The next day I give a, more or less, traditional lecture about the topic of marketing to the students, but; it is only based on observations they themselves posted the day before.

In the end of that lecture I also ask them if it was difficult to contact people during the exercise. Adding to that: I have mainly done this with international students, coming from all parts of the globe, so maybe English became an issue (rarely in Stockholm, but how could they know?).

No-one has problems with contacting people. They just tell people that they do a “student-exercise” and then people gladly respond.

Then I ask what could have happened if they would have asked people for their mail-address and phone-number, for possible follow-up-questions later on. Most people would actually say yes. People in general like to help nice students out.

If that happened; students would have got contact-information to future possible customers.

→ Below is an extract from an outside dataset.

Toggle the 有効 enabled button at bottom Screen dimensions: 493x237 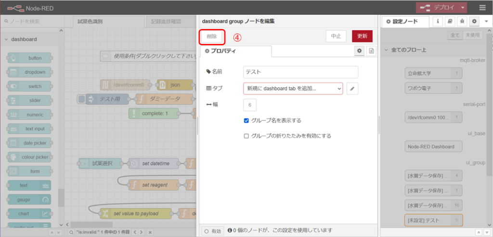tap(212, 231)
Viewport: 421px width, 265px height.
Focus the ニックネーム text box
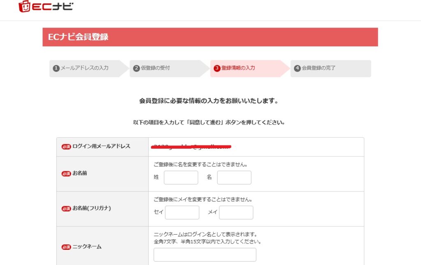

Correct: This is a way to piggy-back on other actors already existing customer-traffic. It is also the method several big global actors have used with tremendous success during the last decade, like for instance AirBnB who got a big break by doing more or less the same, but on Craigslist. It is a classical method in marketing (See for instance https://www.cbinsights.com/research/craigslist-unbundling).

Here a list of companies that have used this particular method during the last decade, only via Craigslist.

I thereby have managed to show the students that “the scary thing called cold-calling” doesn’t have to be scary at all – if you just have an excuse, which the exercise gave them.

Invent an innocent excuse before contacting people and then they will stop and talk to you.

I hope you can see in-front of you that nearly everything that is normally thought at basic marketing courses all over the globe can be (and is) covered here (even “digital marketing”). But not by me speaking about it. It is done by the students discovering it by themselves.

The “only” thing I actually do afterwards is to help them put words on things they already have discovered. I easily also add theory here, but “backwards” so to speak. I just help them to make sense of their own experiences.

By that I also save the students, and me, several unnecessary hours of traditional lecturing.

There are different ways to learn something. It can be done in a slow way, or a faster way. It can be done without smiling when it does happen. But it can also be done with a smile during the road.

However; I´m not claiming this to be the “best/only” way to learn. People are very different and learn in different ways. I´m just claiming that this way to learn seam to work for a decent amount of people. To people that love this way of working; it is a great method. To people that prefer for instance reading, this is not the best way to learn.

But if you want live interaction with big numbers of people, using books and lecturing and presentations might not be the best way.

It´s correct that it has taken some time to develop, and fine-tune, this “concept”, and build the site. But most of the time has been spent on finding out how the “mental game-engine” behind the exercise should work, test it and fine tune it, so to speak.

This exercise can be used year after year. Since it is based on input from the students, the content never repeats itself.

It could also easily be used with something like one thousand students at the same time.

The only size-limit here would actually be the amounts of shops existing at the Central Station. But then give me a bigger railway station on the globe, or a huge galleria, or an airport, and also that barrier could be removed.

All this means that if someone is claiming that live interactive group-work in big scale is not possible to achieve, I think I just proved that to be wrong. Of course, it can be done. It is only a question on how it is done.

But could it really have been done without digital tools?

Could it be that we sometimes get stuck in the technology itself when doing education, or hosting seminars, instead of thinking about what we can do with the digital technology we already have at hand, as well as what we actually want to achieve with it?